═══ Estratto della pagina
Alla fine, l’algerina Khelif è oro. Il polverone lascia solo macerie

L’oro alla fine l’ha vinto lei, Imane Khelif.
Il caso più clamoroso di questa Olimpiade parigina. Si è parlato più di lei che dei trionfi di nuoto, atletica leggera, ginnastica e via discorrendo. Tutto il polverone mediatico creato attorno all’algerina è stato visto come una grande ingiustizia da una parte, come un bullismo ignorante dall’altra.
Il fatto è che chi sparava insulti degni di uomini delle caverne non aveva i fatti dalla sua parte. Parlava di analisi di cui non conosceva i risultati, si addentrava in discussione su sesso biologico e identità di genere e non distingueva la differenza tra creatinina ed emoglobina. Dissertava di cromosomi chi fino a qualche giorno fa pensava fossero un lucido per le macchine.
Io so di non sapere. 
Quindi non mi avventuro su questo sentiero su cui camminano gli scienziati dei social.
══════
═══ Contenuto dei dati
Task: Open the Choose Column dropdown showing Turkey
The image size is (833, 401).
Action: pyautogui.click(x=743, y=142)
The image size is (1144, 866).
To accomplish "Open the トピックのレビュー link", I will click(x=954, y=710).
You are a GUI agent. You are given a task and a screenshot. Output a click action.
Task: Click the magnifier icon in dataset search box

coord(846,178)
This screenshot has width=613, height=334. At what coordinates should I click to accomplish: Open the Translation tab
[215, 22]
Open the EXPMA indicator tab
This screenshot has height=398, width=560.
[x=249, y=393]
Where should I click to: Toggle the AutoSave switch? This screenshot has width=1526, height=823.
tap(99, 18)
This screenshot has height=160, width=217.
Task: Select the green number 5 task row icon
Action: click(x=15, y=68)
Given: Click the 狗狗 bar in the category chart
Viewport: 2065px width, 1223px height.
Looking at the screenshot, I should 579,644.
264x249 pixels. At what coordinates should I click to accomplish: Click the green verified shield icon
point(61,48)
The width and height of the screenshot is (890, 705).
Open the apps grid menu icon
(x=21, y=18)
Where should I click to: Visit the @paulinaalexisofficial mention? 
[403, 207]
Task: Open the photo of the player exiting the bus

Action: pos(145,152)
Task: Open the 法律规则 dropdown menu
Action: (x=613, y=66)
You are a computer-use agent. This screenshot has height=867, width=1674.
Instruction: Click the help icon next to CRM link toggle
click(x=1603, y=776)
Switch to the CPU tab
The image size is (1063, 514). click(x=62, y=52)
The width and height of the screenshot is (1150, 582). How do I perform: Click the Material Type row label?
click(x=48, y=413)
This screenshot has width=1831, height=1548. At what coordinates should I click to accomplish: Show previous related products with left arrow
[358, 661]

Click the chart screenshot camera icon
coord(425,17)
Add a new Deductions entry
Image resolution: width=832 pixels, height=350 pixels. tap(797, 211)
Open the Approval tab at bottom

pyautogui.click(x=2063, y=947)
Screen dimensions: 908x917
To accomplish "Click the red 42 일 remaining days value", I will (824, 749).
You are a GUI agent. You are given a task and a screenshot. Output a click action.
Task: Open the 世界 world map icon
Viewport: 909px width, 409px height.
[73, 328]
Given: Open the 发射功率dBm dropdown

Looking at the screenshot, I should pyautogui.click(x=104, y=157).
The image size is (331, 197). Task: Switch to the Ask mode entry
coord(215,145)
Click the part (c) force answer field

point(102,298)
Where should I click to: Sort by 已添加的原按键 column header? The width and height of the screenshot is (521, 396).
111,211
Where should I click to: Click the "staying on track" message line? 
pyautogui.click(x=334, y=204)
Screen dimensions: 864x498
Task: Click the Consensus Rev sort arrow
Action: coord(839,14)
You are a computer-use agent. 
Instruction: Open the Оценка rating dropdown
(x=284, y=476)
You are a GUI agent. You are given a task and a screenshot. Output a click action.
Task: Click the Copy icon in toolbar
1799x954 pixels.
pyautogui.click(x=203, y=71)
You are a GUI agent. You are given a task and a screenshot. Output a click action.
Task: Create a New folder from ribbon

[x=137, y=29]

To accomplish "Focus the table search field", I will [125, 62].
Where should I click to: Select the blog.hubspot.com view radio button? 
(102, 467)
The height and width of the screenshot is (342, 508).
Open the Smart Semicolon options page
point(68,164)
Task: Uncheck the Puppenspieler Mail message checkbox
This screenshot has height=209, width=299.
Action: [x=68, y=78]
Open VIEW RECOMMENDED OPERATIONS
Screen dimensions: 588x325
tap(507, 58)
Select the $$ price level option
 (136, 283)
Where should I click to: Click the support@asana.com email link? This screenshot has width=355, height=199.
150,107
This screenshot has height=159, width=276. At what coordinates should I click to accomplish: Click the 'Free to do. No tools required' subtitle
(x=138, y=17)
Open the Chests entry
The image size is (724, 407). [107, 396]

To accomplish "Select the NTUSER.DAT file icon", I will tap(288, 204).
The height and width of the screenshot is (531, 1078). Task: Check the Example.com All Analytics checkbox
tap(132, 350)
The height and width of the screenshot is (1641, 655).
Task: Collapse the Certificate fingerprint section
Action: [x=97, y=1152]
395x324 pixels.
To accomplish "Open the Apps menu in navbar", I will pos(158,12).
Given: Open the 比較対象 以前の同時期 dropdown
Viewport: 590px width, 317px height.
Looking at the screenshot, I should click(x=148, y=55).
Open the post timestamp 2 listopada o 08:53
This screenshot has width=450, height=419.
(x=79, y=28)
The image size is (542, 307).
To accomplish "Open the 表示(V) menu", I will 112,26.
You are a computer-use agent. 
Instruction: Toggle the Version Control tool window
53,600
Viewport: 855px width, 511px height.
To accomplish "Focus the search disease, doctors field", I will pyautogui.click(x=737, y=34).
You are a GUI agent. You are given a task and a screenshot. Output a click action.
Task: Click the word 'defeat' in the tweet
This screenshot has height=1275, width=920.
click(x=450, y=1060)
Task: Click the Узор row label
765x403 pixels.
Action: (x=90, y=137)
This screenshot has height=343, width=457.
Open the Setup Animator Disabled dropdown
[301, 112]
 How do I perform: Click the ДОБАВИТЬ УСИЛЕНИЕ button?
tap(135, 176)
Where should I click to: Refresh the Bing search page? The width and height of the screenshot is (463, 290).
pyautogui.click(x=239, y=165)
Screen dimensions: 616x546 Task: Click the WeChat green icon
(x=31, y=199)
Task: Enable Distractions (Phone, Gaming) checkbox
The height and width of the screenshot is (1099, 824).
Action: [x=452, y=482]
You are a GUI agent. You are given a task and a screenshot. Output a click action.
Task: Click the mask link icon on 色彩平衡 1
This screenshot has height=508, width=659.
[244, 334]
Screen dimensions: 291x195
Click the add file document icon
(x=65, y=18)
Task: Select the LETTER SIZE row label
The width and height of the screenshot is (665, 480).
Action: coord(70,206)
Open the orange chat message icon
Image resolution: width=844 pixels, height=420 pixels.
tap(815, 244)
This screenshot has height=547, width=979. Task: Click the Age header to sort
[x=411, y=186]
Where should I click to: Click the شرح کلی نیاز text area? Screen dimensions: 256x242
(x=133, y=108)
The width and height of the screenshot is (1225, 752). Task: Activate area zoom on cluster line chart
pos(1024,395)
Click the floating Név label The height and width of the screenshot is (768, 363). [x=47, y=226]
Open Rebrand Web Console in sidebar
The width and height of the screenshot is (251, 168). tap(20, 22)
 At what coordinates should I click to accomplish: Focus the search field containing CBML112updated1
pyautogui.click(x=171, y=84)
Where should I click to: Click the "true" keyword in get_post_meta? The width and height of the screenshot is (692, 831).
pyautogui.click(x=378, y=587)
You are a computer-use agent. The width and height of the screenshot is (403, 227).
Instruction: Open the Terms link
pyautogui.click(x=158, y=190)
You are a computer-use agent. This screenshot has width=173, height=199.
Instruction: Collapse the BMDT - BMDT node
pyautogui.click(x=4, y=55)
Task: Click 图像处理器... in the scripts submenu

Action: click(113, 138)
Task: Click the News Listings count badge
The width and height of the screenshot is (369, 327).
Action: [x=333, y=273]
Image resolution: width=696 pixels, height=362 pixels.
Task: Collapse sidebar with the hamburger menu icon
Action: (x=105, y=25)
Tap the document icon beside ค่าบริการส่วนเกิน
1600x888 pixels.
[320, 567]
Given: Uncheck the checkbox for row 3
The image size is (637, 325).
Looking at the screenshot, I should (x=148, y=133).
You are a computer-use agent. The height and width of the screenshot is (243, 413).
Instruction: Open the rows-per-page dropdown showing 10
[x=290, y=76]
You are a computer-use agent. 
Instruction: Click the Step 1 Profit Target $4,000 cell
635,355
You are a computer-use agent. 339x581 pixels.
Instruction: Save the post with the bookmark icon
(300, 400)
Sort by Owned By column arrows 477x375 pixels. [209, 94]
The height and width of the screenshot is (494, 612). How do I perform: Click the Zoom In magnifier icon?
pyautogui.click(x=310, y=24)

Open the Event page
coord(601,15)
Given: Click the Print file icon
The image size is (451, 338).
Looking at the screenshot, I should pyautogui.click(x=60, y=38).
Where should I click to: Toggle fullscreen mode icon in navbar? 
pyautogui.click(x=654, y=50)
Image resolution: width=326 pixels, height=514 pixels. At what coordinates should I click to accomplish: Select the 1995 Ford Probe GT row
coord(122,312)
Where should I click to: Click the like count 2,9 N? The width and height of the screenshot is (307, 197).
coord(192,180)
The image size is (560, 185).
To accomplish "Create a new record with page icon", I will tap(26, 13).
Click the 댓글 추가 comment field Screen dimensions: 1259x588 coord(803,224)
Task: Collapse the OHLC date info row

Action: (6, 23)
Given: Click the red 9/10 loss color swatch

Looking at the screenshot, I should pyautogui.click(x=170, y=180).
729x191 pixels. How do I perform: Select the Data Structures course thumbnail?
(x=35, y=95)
══════
* Consegna
Come si trasforma in un elenco puntato, senza perderne i fatti principali, il paragrafo dell'articolo su Imane Khelif che inizia con «Il fatto è che chi sparava insulti»?

* Svolgimento
- Chi lanciava insulti non aveva i fatti dalla sua parte.
- Parlava di analisi senza conoscerne i risultati.
- Discuteva di sesso biologico e identità di genere senza distinguere tra creatinina ed emoglobina.
- Disquisiva di cromosomi pur avendo creduto, fino a pochi giorni prima, che fossero un lucido per auto.